I completed a suite of unit tests for our CSV export feature of the VAT (Visual Analysis Tool). They involve going accross all the collections and doing many possible types of joins. It's impossible to create a unit test for every combination of collections joined and columns included, but I aimed to at least connect every type of collection to every other type of collection (Hit joined with Browser was good enough, no need to do the other four "media" type collections) and do a join that included just the id column from the joined table and a join that included the id and other columns from the table. In total, we have over 50 CSV export unit tests that we can run to make sure the data we get back makes sense if we change the schema.

We completed the feature to keep our copy of the User information in our MongoDB up to date with the copy in their SQL Server. We originally planned on creating an API to handle this. When we received a hit to log in our database, we would call the API which would access their database and retrieve the extra user information. This way, we would always be up to date. However, we realized that because we were already putting the SQL Server user ID on the web page (to be picked up by our JavaScript code that logs things), it would be trivial to just add the rest of the user information to the generated web page too. Then, the JavaScript we already created to mine the data can just look for these additional pieces of information and log them too. This way avoids the need to create another API for this feature. In the end, less is more, right?

We're beginning to think about the UAT (User Affinity Tool) at this point. While we have time before we begin working on it, it would be nice to have our ideas digest over the break before we return for the second consecutive coop term and begin work on it. We need to think about where the information comes from that is used in the formula to recommend things.

Should we use all hits for that user? This is safe, but prevents us from using the hits the person had before they registered as a user. What if they never register? They would be ignored.
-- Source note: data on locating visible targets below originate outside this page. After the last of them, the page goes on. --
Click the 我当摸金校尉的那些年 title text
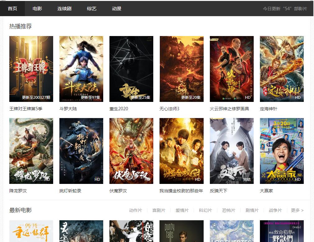 (x=181, y=191)
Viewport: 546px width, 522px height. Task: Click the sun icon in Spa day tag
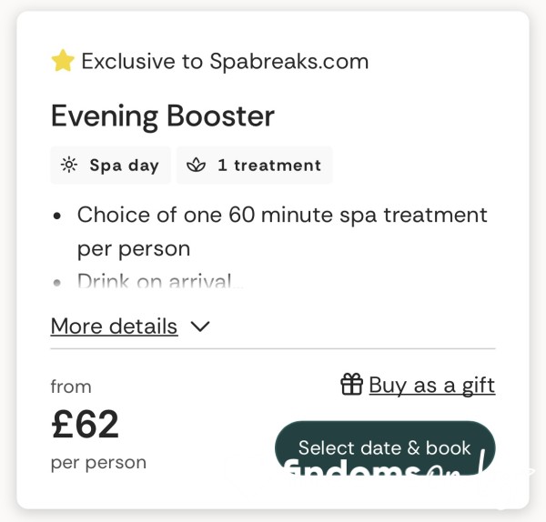coord(69,165)
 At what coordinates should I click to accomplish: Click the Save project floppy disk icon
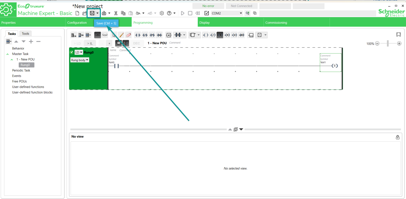coord(92,13)
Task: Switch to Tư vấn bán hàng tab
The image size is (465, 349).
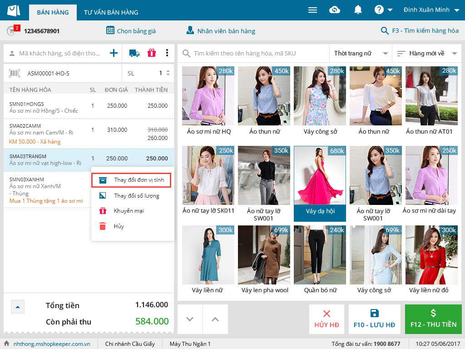Action: coord(111,12)
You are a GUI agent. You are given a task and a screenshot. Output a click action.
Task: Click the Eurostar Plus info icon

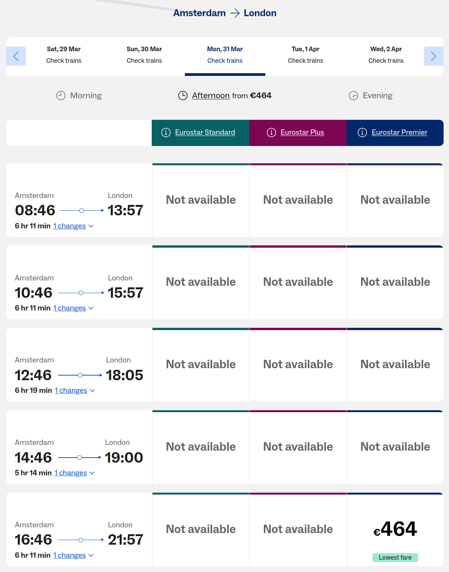[271, 133]
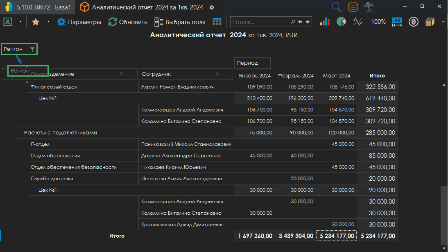
Task: Open the bar chart view
Action: [325, 22]
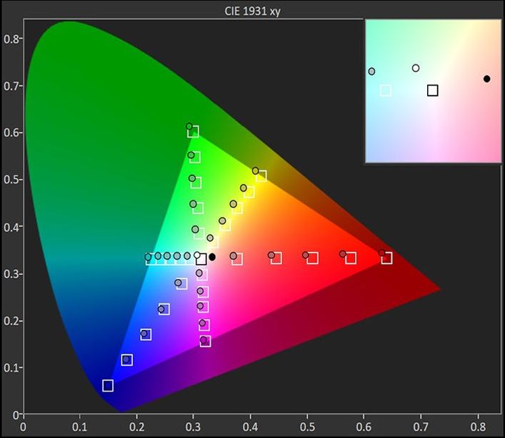Click the white-outlined square in the inset
This screenshot has height=438, width=505.
386,90
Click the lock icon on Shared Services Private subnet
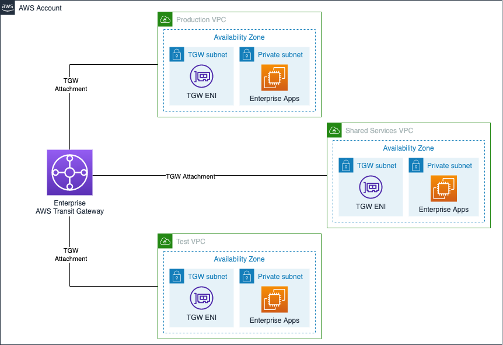This screenshot has width=503, height=345. click(x=416, y=165)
Should we include all the hits in a shared session (for example with someone using a shared computer)? This would get us lots of information, but it may be less accurate. It would be less personalized.

We began thinking of the pros and cons of these approaches, and we'll continue to brainstorm before we get to the point that we begin this work.

Note: This was originally posted on the blog I used for my co-op term while at Seneca College (mswelke.wordpress.com) before being imported here.